ATLANTIC CITY, N.J. (AP) -- Abolishing the Atlantic City Alliance, the marketing arm of the casinos that urged people to "Do AC" and staged big, free public events to promote the resort city, is a key element of state plans to help the city recover from its financial crisis.
The marketing group's $30 million would be used to help the city in other ways, by helping its municipal finances or to fund a development agency to attract new business and homes here.
But if legislation proposed by two Democratic state senators -- one of them a former Atlantic City mayor -- passes, no one will be tasked with promoting Atlantic City as a unified resort.
"Individual casinos have done promotion and held beach concerts in the past, and they'll continue to do so in the future," said Sen. James Whelan. "But things have changed now. We're in an emergency situation, and there are more urgent needs for the money the alliance had been using could be put to better uses, even if it means no one is promoting the resort as a whole."
State Senate president Steven Sweeney said the recommendation to end the alliance came from the casinos that were paying for it.
"The casinos, they were going to continue to market," he said. "They felt when they voted to eliminate it, and we agreed, that those dollars right now are very important to stabilizing the situation in Atlantic City."

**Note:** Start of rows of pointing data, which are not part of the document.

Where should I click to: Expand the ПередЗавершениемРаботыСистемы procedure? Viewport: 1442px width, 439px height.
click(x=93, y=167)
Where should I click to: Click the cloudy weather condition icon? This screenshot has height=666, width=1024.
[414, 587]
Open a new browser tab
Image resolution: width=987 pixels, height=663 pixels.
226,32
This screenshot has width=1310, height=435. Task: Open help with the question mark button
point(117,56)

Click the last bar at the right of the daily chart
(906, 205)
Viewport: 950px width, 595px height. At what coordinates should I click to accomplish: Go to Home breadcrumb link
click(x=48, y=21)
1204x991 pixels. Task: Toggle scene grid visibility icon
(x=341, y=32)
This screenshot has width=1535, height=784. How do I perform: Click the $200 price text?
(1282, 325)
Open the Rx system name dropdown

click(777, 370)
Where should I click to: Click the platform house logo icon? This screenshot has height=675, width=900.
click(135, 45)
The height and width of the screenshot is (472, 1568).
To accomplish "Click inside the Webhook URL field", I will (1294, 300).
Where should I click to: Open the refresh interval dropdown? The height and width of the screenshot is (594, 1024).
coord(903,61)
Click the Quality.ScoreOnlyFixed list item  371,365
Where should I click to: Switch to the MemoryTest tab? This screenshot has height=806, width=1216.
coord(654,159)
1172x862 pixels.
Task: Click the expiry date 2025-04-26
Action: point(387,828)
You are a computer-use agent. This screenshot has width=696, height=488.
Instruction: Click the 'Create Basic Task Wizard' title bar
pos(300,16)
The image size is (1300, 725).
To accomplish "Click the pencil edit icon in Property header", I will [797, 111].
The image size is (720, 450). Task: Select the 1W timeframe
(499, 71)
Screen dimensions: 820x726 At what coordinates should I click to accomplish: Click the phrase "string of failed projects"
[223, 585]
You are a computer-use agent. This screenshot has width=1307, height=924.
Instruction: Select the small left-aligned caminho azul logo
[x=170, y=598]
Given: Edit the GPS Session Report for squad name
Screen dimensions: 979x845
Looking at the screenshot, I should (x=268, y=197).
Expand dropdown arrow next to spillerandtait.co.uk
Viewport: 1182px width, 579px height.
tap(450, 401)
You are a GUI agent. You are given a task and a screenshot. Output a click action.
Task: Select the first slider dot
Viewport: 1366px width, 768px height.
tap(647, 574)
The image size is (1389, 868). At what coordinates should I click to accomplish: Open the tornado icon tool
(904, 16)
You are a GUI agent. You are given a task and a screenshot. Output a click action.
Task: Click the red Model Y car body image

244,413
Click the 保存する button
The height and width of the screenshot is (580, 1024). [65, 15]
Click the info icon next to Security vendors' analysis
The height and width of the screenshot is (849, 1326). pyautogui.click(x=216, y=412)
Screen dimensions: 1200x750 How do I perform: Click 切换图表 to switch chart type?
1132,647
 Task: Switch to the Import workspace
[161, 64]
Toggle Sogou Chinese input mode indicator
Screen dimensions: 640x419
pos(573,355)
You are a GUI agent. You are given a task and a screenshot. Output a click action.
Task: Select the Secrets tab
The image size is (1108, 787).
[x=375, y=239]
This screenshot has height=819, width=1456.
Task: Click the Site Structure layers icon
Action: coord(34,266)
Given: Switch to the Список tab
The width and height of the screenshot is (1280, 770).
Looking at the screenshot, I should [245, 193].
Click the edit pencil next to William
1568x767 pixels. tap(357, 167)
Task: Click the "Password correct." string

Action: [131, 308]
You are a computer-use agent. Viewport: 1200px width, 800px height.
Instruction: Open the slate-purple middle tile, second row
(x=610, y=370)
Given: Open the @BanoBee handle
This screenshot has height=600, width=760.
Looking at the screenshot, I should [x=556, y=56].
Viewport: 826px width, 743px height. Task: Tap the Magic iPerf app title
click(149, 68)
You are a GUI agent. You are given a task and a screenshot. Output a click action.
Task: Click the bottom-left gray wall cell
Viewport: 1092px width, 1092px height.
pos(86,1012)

Tom Balance, chairman of the alliance and president of the Borgata, the city's top casino, said the group was a great idea that is now unaffordable.
"Atlantic City is on the brink if bold actions are not taken in the very near term," he said.
The alliance was formed in 2011 as a way to promote Atlantic City to other parts of the country. It is best known for creating the "Do AC" tourism slogan, and holding free beach concerts with country music stars Blake Shelton and Lady Antebellum, both of which drew tens of thousands of tourists to the beachfront and generated what the alliance said was $23 million in visitor spending.
It took the lead in correcting erroneous news reports that Atlantic City's Boardwalk was destroyed in Superstorm Sandy (only a two-block section of closed-off, deteriorated walkway that was already slated for demolition was affected), and held mobile promotional road shows in Philadelphia and New York.
The alliance was funded by cash the casinos used to have to pay to the horse racing industry as a subsidy in return for keeping slot machines out of the racetracks. Gov. Chris Christie ended those payments and ordered that the money go to promote Atlantic City.
But Jon Hanson, a Christie confidante heading a commission studying ways to help save Atlantic City, said the alliance's work was good but was not enough to drive meaningful increases in visitation and spending.
And the Casino Reinvestment Development Authority can't pick up the slack and promote the resort, Executive Director John Palmieri said. A major source of its own funding would be eliminated by the proposed bills when investment alternative taxes would be redirected to help pay down the city's debt.
"We don't have a budget for that; that's the entire reason the ACA was set up," he said.
Jeff Guaracino, who took over as head of the alliance this month, said the group did the best it could to polish Atlantic City's image, and get people to visit.
"It is widely acknowledged that the ACA has improved the image of Atlantic City and driven visitation and defended Atlantic City through crises -- murders and hurricanes and layoffs," he said. "What you're hearing now is that there is a new crisis, and that $30 million is not insignificant."